WHAT IS REQUIRED: Both the line below containing "Click the thg" and the line containing "Given: Go to the Sign up step", along with every line between them, should be repeated exactly; no other line belongs in the answer.

SUPPLIED MATERIAL:

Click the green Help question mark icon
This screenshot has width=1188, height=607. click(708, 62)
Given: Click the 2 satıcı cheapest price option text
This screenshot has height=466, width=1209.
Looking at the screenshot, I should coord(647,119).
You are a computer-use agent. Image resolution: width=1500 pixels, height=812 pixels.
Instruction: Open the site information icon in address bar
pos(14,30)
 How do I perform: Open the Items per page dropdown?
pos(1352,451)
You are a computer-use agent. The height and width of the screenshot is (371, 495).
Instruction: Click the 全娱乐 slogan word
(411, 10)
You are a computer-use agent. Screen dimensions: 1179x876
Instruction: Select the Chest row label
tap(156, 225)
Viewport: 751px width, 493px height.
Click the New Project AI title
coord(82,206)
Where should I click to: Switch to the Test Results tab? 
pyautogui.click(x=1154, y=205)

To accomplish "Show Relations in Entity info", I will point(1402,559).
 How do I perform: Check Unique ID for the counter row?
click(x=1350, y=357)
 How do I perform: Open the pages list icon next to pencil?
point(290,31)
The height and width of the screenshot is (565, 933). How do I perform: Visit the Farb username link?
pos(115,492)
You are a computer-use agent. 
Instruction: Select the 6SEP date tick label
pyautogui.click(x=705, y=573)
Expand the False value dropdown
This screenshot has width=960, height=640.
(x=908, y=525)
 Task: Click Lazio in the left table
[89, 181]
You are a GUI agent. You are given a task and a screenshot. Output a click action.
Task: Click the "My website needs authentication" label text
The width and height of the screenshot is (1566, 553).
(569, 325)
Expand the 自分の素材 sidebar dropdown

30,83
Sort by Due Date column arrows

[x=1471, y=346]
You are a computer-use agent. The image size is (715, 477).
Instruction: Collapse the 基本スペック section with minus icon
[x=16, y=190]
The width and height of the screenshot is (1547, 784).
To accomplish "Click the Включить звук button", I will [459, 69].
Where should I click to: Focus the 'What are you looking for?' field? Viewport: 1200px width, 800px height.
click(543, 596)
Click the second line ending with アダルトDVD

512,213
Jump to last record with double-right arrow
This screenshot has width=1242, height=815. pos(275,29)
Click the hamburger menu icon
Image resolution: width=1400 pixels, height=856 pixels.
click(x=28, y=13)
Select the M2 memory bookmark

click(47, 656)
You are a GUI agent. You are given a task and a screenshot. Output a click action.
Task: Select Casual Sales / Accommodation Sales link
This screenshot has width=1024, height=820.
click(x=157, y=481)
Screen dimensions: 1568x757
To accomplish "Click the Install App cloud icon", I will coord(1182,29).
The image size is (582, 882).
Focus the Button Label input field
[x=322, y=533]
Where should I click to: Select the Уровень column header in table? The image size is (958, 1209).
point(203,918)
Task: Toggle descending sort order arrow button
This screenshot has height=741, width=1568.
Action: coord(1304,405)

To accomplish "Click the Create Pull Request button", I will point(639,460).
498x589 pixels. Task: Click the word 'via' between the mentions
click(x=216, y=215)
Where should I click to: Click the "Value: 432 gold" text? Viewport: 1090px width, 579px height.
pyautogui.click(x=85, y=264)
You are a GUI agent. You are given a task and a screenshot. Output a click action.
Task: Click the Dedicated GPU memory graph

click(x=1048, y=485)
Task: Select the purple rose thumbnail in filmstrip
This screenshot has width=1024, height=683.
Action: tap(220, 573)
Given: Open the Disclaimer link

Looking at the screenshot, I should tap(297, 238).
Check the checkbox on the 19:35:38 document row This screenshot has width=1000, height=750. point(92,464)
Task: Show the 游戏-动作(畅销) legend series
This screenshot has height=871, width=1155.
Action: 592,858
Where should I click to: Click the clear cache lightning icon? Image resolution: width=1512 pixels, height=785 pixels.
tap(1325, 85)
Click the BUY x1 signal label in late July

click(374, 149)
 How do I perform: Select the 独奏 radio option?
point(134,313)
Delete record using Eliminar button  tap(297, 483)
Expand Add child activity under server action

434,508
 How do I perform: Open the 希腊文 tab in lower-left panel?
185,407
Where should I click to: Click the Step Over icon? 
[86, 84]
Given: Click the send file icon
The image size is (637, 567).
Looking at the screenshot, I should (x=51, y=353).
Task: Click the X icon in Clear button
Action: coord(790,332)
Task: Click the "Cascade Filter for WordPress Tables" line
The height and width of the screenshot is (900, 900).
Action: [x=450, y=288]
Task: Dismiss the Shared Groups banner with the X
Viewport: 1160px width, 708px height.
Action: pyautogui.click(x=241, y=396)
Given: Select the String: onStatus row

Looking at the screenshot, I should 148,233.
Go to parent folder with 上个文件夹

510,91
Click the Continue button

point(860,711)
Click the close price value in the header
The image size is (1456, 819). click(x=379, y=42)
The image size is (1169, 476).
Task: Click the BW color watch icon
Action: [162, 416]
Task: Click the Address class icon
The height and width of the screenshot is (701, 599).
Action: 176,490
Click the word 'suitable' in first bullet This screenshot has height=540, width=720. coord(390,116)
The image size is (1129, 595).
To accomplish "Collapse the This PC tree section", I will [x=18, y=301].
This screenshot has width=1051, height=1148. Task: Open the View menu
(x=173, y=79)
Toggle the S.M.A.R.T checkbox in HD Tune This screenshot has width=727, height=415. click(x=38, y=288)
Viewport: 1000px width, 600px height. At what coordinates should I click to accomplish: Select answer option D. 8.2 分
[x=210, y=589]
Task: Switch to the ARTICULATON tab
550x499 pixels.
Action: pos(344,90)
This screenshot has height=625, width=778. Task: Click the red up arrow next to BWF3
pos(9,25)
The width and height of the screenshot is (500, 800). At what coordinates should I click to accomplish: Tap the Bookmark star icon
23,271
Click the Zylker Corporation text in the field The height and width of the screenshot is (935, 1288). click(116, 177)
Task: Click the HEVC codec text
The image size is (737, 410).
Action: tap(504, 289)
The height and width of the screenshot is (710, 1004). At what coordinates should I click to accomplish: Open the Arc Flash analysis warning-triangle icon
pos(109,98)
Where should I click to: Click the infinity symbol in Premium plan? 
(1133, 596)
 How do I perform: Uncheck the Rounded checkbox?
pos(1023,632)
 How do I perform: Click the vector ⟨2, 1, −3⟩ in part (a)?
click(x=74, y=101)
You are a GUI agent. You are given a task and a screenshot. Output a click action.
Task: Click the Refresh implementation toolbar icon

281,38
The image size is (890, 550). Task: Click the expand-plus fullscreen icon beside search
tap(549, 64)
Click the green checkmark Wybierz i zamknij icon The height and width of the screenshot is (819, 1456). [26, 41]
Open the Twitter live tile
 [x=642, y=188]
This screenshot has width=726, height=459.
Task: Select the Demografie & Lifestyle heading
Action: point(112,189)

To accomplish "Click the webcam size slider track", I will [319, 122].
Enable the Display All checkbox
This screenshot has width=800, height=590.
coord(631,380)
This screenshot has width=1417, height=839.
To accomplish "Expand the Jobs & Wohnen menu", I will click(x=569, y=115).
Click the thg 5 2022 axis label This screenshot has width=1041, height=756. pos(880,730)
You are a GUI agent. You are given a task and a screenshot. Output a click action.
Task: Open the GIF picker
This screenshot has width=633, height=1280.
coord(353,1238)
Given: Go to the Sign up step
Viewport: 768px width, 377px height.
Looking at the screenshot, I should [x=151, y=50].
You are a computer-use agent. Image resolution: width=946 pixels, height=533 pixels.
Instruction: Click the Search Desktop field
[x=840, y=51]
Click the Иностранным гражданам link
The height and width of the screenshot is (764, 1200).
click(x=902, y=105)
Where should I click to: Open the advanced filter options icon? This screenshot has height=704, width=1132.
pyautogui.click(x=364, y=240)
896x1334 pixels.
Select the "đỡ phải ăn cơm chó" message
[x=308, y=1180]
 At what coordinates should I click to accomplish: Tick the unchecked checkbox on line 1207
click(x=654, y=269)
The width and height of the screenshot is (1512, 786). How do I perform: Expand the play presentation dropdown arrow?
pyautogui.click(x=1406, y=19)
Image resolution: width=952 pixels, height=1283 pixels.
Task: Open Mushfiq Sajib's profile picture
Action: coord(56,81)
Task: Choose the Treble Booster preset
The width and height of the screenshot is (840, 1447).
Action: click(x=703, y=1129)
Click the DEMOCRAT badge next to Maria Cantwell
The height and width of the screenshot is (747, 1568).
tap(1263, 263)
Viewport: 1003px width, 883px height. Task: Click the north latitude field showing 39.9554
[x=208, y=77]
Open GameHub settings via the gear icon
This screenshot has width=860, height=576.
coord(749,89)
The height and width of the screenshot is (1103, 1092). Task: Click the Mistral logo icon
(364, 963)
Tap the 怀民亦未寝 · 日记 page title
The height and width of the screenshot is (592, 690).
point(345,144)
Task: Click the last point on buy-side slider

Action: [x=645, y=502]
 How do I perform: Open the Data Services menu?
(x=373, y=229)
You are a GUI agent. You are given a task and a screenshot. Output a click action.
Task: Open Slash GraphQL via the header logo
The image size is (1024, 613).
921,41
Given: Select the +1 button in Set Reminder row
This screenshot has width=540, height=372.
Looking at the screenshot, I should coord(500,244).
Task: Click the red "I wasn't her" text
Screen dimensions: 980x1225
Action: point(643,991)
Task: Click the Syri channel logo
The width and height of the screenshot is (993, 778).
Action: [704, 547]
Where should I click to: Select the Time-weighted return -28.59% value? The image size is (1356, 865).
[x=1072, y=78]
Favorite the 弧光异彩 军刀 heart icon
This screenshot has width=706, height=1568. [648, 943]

SOLVED EXERCISE:
Click the thg 5 2022 axis label This screenshot has width=1041, height=756. pos(880,730)
You are a GUI agent. You are given a task and a screenshot. Output a click action.
Task: Open the GIF picker
This screenshot has width=633, height=1280.
coord(353,1238)
Given: Go to the Sign up step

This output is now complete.